Hacker News new | ask | show | jobs
by nnx 3956 days ago
Intriguing. Thanks for sharing.

Doesn't Linux perform this "context switch at every syscall" ? How does it get away with the performance penalty?

4 comments

No, Linux x86-64 doesn't change %cr3 on syscalls. It mitigates this kind of bug (kernel NULL pointer dereference) in a different way - by not allowing userspace processes to map memory at NULL.

Linux also supports the SMAP feature on modern Intel CPUs which allows the kernel to set things up so that all accesses to usermode memory from kernel mode must be explicitly annotated.

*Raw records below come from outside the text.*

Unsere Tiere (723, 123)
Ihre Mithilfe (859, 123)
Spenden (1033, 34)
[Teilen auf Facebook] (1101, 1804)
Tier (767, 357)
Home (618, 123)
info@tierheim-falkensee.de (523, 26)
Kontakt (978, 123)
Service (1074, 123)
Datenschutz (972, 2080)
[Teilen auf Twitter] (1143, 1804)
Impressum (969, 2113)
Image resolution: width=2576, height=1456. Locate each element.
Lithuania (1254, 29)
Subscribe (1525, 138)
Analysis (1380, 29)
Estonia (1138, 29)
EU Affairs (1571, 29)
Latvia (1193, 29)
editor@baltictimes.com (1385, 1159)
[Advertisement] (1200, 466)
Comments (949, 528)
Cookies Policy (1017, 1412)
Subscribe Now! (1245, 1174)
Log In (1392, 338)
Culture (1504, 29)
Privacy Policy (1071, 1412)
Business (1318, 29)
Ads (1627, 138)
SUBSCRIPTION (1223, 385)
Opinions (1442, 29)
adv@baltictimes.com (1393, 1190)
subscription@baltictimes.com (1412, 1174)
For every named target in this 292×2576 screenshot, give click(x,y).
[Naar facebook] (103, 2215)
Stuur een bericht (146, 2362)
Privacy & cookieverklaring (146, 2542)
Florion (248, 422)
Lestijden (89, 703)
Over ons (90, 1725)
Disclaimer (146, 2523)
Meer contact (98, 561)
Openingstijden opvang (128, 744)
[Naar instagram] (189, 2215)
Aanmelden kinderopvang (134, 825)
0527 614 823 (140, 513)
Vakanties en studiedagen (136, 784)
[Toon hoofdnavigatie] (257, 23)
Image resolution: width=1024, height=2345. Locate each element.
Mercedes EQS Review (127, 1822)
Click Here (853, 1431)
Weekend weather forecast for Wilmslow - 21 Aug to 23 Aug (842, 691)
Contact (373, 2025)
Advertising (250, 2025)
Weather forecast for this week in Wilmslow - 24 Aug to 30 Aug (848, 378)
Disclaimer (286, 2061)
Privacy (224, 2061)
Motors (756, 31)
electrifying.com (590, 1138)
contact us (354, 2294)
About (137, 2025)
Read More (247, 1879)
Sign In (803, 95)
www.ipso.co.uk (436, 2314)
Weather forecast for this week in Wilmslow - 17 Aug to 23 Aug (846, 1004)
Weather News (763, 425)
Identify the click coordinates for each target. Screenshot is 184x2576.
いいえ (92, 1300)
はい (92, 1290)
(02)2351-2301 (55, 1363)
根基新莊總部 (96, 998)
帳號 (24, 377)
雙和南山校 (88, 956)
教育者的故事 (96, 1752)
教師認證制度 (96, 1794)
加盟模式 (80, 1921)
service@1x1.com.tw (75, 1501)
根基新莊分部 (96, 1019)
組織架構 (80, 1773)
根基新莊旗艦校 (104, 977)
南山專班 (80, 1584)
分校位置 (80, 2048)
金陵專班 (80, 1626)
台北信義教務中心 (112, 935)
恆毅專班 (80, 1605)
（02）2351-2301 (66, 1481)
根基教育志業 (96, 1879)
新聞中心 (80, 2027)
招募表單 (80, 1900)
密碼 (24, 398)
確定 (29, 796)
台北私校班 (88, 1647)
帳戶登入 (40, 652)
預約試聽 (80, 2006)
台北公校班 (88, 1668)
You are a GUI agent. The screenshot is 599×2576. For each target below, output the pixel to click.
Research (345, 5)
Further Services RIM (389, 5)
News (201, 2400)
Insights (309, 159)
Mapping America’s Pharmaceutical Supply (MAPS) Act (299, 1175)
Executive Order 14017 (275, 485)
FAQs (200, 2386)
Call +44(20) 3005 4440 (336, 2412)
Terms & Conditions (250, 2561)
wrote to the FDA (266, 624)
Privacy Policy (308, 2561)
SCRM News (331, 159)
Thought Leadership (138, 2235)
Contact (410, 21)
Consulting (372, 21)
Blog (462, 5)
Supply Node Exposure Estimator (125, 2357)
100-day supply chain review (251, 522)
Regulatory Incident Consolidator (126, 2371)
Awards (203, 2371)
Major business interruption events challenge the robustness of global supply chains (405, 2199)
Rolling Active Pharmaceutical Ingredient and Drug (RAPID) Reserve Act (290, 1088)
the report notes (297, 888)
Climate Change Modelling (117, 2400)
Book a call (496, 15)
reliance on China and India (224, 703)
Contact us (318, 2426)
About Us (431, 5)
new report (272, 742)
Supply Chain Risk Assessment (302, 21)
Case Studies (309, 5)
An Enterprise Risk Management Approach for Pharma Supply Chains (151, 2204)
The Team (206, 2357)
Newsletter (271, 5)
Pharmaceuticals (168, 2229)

All operating systems with separate user and kernel modes have a privilege-level round-trip on every syscall (typically `sysenter`/`sysexit`, on older systems the classic `int $0x80`/`iret`). This is just a controlled jump that changes the privilege level, and is what is bypassed by vsyscall.

Non-shared-cr3 Macs (and IIRC some versions of PaX) also change `%cr3`, which means user-space and kernel-space have completely different address spaces (rather than a shared kernel-space and per-process user-space). This is much more expensive.

On Linux, if you have a look at /proc/<pid>/maps, you'll see a 'vsyscall' section mapped into every program. That section has code stubs for each syscall. For some simple syscalls like gettimeofday() (not sure there are any others) just return the current time, which is stored somewhere in that area. For other syscalls, the stubs use the best method to enter the kernel (sysenter vs. int 80) available on your specific processor.
There were only ever "vsyscall" entries for three syscalls: time, gettimeofday, and getcpu.

On recent kernels, the vsyscalls are actually the slowest way of all to ask for the time or the cpu number. They're only supported at all as a fallback, and the fallback is very slow, because it tries to mitigate exploit risks due to having code at a fixed address.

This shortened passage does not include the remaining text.